Cases - National Provincial Plate Glass Insurance Co Ltd v Prudential Assurance Co

Record details

Name
National Provincial Plate Glass Insurance Co Ltd v Prudential Assurance Co
Date
(1877)
Citation
6 Ch D 757
Keywords
Rights of light
Summary

The plaintiff and defendant occupied adjacent premises. The plaintiff rebuilt its premises. A room on the ground floor of the old building was lit by a dormer window with 3 faces, the light coming from a light well between the plaintiff's and the defendant's premises. During the plaintiff's rebuilding works, the dormer window was replaced by a skylight, partially coextensive with the old window, but of a different shape. Subsequently, the defendant commenced rebuilding of its premises. The plaintiff began proceedings claiming (amongst other things) that light through the skylight was obstructed. The defendant argued that the skylight was not the same aperture and was not in the same plane as the original dormer window and, therefore, that the right of light had been lost.

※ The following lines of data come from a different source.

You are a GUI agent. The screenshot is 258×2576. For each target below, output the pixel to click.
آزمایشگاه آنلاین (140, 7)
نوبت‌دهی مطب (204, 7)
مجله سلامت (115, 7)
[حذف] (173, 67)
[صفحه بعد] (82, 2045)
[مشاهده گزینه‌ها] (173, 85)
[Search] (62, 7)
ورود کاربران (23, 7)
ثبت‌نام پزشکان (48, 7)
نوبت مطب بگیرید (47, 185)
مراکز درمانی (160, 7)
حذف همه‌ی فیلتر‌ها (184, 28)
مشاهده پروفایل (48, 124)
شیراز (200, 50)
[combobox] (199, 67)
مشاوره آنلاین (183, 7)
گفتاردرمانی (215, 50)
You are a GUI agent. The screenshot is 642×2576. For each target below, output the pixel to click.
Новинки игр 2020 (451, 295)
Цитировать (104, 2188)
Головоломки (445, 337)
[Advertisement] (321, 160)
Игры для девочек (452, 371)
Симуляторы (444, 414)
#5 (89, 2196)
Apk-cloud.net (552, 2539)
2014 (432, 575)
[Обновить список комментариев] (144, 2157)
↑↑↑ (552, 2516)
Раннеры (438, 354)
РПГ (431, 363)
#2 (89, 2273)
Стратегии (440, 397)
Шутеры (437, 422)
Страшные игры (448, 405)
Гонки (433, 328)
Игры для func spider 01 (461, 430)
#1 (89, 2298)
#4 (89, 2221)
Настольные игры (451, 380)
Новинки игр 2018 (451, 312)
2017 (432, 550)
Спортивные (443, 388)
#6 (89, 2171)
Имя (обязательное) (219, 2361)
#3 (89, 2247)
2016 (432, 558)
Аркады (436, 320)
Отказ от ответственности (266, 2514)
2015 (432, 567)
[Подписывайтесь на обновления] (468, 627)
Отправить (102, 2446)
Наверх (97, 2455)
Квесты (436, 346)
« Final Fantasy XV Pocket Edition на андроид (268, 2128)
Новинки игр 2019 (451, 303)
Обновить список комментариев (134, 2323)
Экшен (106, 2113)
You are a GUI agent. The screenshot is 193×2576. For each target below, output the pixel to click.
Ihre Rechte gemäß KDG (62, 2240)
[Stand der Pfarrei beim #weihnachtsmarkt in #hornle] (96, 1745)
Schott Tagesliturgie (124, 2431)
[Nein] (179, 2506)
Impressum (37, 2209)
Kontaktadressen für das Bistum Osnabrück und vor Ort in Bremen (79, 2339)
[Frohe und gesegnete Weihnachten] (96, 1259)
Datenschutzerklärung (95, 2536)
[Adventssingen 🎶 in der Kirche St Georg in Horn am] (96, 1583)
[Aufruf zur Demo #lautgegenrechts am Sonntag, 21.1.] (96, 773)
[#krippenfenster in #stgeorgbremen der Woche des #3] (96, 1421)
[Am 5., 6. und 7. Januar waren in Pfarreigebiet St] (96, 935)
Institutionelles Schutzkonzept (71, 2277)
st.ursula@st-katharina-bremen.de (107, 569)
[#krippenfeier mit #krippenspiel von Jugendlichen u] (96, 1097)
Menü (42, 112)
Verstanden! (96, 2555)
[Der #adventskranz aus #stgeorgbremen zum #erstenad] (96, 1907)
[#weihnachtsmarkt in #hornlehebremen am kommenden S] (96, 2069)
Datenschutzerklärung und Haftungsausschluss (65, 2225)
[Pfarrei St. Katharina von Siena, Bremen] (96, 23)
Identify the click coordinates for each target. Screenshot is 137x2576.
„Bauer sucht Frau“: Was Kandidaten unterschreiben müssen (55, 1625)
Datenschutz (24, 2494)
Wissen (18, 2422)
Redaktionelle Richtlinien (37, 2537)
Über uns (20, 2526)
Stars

At the trial, the judge considered that the right was not limited to the original dormer window. He also did not consider that the right would be lost by a change of the plane of the window, whether by putting a window in a parallel plane or by putting in a window at an angle to the original window. The judge held therefore that the right of light was not lost by the change from the dormer window to the skylight.